EPA 1315 One-Dimensional Leach Testing of Silts Impacted by Chlorobenzene-Rich NAPL
Publication: Journal of Hazardous, Toxic, and Radioactive Waste
Volume 28, Issue 1
Abstract
An extensive treatability study was completed on a chlorobenzene-rich nonaqueous phase liquid (CB-NAPL) impacted source zone at an active industrial site. A baseline leaching condition for the low permeability silty site soils was established via one-dimensional (1D) semidynamic leach testing on undisturbed and remolded core samples using EPA 1315 modified (M) [Method 1315 – mass transfer rates of constituents in monolithic and compacted granular material using a semidynamic tank leaching procedure, revision 1. Washington, DC: EPA. Office of Resource Conservation and Recovery] for use with hydrocarbons under zero headspace conditions in a new, specially designed apparatus. Comparison of the most heavily impacted samples (average of 2,932 to 9,422 mg/kg CB) indicated that the EPA 1315M 1D leaching response was typically within a factor of two when comparing undisturbed versus remolded (homogenized) samples.

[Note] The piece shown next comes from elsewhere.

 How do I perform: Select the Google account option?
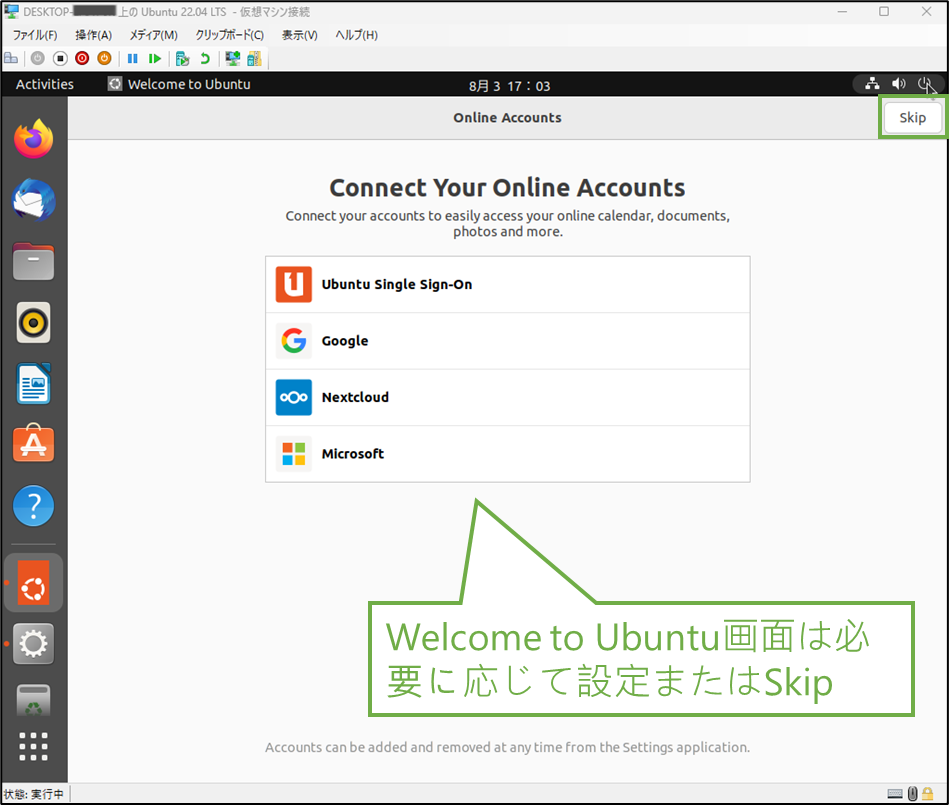[507, 340]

Even though soil homogenization may have changed the initial soil fabric and contaminant distribution, the comparable outcomes suggested that it may be sufficiently accurate to work with remolded samples given the many challenges and uncertainties associated with undisturbed cores. In addition, CB leaching rates were observed to be more closely associated with total CB content than hydraulic conductivity (K) for samples characterized by K < 1 × 10−6 cm/s. This is perhaps not surprising since the concentration gradient is the key driver for mass transfer in diffusion-controlled media. Comparison of the EPA 1315M leaching results from an untreated, undisturbed silty soil layer from the hotspot location to the leaching results of a stabilization/solidification (S/S)-treated soil homogenized over the full treatment depth showed CB percent leaching reductions (%LRs) of approximately 85.5% for the contract-specified laboratory-based mix design and 74.5% for a field quality assurance (QA) sample taken during remedial construction. These %LR values for the S/S treatment were considerably lower than the calculated %LR of >99% using EPA 1316M on the most heavily impacted sand sample from the hotspot location. This discrepancy in perceived performance prompted a discussion on the appropriate use and limitations of the %LR framework for assessing S/S performance and stressed the importance of properly designating the principal threat waste condition as that hotspot location/interval characterized by the greatest contaminant mobility.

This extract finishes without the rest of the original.